**** Excerpted records ****
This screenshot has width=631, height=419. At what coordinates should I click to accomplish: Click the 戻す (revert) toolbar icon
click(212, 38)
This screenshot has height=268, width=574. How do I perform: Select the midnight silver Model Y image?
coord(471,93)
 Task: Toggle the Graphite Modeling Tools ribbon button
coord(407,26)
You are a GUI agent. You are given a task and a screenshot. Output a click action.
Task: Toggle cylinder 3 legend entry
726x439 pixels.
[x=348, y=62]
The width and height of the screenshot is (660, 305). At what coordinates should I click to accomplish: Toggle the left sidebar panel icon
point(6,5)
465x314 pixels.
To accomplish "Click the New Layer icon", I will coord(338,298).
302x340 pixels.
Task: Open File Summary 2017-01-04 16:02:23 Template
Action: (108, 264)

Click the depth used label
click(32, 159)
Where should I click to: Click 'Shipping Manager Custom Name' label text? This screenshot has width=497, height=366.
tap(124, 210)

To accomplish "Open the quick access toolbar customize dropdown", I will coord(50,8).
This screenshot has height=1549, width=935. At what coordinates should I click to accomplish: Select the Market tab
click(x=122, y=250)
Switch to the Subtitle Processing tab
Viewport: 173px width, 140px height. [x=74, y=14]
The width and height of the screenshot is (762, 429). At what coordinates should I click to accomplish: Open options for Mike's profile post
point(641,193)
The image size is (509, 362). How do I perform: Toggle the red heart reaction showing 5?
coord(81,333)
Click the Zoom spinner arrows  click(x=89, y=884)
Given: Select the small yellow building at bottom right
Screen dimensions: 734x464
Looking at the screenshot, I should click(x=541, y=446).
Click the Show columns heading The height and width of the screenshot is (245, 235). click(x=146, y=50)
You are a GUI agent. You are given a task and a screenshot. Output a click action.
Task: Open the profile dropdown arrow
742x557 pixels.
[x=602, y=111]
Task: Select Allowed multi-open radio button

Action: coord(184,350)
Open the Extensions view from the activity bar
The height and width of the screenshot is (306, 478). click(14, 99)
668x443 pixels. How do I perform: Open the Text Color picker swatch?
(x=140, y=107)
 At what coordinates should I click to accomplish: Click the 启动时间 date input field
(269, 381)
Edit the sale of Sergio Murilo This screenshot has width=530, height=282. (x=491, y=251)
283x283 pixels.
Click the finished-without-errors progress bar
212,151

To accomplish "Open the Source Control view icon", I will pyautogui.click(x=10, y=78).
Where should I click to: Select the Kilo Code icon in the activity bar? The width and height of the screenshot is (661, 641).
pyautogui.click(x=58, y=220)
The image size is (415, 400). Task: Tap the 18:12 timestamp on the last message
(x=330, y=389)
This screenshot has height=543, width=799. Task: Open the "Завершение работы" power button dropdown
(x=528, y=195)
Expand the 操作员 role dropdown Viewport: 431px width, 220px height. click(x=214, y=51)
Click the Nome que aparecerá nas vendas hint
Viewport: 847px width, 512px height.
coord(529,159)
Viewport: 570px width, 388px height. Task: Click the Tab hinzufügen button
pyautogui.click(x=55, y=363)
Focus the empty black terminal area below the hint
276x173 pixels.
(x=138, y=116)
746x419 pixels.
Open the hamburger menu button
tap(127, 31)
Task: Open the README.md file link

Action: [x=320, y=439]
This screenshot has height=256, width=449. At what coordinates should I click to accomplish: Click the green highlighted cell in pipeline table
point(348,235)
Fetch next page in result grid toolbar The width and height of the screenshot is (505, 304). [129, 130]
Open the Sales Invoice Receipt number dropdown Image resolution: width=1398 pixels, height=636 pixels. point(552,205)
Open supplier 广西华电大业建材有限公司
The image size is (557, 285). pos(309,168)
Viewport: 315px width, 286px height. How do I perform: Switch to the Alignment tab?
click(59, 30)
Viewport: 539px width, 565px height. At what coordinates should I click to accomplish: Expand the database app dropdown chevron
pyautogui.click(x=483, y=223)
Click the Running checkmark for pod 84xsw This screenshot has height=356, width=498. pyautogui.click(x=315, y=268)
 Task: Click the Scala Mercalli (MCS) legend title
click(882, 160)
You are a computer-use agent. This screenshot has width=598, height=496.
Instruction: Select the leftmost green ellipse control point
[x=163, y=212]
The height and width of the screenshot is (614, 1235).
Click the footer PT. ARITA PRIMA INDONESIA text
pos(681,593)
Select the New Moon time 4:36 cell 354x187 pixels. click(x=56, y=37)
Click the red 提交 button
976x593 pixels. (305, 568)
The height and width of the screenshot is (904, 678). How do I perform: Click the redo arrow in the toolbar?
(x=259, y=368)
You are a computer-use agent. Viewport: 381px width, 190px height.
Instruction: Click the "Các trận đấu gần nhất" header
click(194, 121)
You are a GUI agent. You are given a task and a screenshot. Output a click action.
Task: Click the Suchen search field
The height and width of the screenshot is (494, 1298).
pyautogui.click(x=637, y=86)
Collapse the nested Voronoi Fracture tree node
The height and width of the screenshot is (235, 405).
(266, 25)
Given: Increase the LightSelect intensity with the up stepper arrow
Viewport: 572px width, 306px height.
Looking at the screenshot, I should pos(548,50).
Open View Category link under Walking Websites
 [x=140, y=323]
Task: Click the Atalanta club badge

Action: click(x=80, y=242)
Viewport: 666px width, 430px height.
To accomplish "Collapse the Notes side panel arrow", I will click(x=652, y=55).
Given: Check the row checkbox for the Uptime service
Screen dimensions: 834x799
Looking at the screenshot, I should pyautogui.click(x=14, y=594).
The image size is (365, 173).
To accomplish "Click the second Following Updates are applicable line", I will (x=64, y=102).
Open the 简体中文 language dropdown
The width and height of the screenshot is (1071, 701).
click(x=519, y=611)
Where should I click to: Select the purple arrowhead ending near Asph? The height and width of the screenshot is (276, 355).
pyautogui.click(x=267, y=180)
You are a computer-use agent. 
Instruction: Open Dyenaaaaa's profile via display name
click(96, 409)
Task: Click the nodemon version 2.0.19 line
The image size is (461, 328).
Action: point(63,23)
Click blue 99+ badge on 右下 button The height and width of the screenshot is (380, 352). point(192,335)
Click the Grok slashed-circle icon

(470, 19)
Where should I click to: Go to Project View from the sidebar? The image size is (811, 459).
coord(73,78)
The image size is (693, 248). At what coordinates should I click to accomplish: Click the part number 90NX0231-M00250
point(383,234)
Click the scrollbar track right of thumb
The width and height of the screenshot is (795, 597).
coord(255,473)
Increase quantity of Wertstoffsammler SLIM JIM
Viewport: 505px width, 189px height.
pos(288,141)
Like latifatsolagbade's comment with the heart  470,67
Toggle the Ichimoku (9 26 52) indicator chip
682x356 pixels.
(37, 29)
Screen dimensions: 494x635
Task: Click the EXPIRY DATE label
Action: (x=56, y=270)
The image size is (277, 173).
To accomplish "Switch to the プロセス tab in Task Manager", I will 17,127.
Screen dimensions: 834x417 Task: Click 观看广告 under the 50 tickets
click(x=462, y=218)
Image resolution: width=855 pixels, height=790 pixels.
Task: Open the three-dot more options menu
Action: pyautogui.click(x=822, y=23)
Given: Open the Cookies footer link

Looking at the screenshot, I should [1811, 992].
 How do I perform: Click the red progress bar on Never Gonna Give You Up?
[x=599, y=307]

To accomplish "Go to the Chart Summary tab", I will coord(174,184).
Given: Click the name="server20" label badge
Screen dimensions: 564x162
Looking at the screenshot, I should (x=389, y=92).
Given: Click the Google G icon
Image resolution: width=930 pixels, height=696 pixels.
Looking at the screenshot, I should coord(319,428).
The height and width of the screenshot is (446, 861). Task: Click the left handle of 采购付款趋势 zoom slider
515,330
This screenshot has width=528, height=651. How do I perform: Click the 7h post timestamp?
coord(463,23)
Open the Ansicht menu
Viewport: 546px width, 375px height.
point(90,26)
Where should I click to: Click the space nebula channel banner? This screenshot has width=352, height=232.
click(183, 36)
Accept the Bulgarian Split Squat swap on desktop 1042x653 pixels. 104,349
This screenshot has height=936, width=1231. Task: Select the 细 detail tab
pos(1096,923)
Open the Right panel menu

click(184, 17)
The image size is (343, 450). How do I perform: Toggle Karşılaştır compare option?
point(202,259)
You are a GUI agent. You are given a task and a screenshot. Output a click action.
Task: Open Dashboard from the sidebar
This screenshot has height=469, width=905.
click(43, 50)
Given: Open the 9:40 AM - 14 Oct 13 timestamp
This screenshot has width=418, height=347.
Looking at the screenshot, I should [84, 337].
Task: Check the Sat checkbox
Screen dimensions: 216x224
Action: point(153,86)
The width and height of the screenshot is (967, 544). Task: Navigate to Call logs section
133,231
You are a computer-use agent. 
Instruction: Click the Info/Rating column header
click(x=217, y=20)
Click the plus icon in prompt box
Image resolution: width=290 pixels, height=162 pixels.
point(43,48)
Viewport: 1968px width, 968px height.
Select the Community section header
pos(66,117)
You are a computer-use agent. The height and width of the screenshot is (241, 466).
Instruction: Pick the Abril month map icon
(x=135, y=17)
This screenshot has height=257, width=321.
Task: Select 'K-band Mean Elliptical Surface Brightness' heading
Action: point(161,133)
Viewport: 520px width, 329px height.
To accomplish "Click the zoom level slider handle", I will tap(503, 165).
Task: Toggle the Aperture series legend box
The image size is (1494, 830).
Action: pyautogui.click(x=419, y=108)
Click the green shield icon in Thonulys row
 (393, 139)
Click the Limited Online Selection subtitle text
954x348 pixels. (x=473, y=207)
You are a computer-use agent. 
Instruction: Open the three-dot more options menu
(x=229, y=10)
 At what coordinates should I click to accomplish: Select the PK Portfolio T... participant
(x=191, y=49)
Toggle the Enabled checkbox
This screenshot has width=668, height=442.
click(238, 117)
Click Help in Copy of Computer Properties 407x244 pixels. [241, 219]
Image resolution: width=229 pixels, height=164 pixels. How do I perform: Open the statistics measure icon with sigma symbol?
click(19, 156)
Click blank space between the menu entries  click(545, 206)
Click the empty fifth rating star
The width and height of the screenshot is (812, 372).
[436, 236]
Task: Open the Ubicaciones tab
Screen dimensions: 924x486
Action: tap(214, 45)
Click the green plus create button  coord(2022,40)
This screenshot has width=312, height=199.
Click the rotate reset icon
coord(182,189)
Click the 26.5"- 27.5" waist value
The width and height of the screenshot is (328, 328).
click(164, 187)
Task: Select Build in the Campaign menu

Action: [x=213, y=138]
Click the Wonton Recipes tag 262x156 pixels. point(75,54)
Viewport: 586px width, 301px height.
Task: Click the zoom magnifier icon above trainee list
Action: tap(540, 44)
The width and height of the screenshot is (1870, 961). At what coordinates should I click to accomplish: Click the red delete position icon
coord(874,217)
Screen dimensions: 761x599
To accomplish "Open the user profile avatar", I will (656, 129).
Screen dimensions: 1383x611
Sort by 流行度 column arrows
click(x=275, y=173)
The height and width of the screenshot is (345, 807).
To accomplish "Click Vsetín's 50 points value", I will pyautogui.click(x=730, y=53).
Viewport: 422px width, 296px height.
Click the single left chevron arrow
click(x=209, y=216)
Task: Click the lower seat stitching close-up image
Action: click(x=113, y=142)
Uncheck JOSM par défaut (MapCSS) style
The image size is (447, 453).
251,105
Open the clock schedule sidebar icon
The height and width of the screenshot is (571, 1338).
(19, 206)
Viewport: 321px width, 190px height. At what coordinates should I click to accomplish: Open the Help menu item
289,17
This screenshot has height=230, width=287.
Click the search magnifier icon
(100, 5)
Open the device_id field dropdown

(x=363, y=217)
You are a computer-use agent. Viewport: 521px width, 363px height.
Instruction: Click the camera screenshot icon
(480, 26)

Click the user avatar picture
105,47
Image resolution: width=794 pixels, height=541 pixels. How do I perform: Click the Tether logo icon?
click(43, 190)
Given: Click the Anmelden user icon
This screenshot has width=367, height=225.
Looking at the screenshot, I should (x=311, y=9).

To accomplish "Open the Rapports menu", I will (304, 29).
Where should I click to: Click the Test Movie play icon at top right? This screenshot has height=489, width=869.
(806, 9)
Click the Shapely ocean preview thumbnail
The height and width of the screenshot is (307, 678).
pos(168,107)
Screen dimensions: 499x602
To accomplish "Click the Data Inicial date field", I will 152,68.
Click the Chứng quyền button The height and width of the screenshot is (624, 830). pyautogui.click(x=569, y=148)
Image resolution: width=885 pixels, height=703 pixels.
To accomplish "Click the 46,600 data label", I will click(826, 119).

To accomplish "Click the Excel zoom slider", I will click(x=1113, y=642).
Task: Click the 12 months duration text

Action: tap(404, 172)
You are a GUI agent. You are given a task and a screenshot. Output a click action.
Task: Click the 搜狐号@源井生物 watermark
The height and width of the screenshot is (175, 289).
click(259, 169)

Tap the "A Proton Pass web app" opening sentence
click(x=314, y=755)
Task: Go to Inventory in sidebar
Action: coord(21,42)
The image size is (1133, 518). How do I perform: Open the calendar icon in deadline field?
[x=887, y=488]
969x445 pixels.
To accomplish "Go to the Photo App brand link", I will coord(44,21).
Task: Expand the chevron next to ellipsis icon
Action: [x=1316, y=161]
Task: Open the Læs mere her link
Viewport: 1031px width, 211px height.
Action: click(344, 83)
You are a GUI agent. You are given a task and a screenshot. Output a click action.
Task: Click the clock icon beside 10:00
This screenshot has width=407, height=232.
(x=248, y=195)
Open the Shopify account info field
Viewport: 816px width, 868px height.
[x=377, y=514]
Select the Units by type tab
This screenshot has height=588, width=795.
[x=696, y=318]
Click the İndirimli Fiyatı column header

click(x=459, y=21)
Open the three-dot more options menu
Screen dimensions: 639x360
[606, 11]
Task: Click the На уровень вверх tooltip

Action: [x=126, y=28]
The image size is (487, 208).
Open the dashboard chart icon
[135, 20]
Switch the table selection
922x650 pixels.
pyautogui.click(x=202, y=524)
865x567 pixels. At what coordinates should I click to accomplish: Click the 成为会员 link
****
Prompt: Could you set down, exactly as written, the lines above between the one holding "Click blue 99+" and the one holding "Accept the Bulgarian", inclusive, and nothing more?

Solution for this task:
Click blue 99+ badge on 右下 button The height and width of the screenshot is (380, 352). point(192,335)
Click the Grok slashed-circle icon

(470, 19)
Where should I click to: Go to Project View from the sidebar? The image size is (811, 459).
coord(73,78)
The image size is (693, 248). At what coordinates should I click to accomplish: Click the part number 90NX0231-M00250
point(383,234)
Click the scrollbar track right of thumb
The width and height of the screenshot is (795, 597).
coord(255,473)
Increase quantity of Wertstoffsammler SLIM JIM
Viewport: 505px width, 189px height.
pos(288,141)
Like latifatsolagbade's comment with the heart  470,67
Toggle the Ichimoku (9 26 52) indicator chip
682x356 pixels.
(37, 29)
Screen dimensions: 494x635
Task: Click the EXPIRY DATE label
Action: (x=56, y=270)
The image size is (277, 173).
To accomplish "Switch to the プロセス tab in Task Manager", I will 17,127.
Screen dimensions: 834x417 Task: Click 观看广告 under the 50 tickets
click(x=462, y=218)
Image resolution: width=855 pixels, height=790 pixels.
Task: Open the three-dot more options menu
Action: pyautogui.click(x=822, y=23)
Given: Open the Cookies footer link

Looking at the screenshot, I should [1811, 992].
 How do I perform: Click the red progress bar on Never Gonna Give You Up?
[x=599, y=307]

To accomplish "Go to the Chart Summary tab", I will coord(174,184).
Given: Click the name="server20" label badge
Screen dimensions: 564x162
Looking at the screenshot, I should (x=389, y=92).
Given: Click the Google G icon
Image resolution: width=930 pixels, height=696 pixels.
Looking at the screenshot, I should coord(319,428).
The height and width of the screenshot is (446, 861). Task: Click the left handle of 采购付款趋势 zoom slider
515,330
This screenshot has width=528, height=651. How do I perform: Click the 7h post timestamp?
coord(463,23)
Open the Ansicht menu
Viewport: 546px width, 375px height.
point(90,26)
Where should I click to: Click the space nebula channel banner? This screenshot has width=352, height=232.
click(183, 36)
Accept the Bulgarian Split Squat swap on desktop 1042x653 pixels. 104,349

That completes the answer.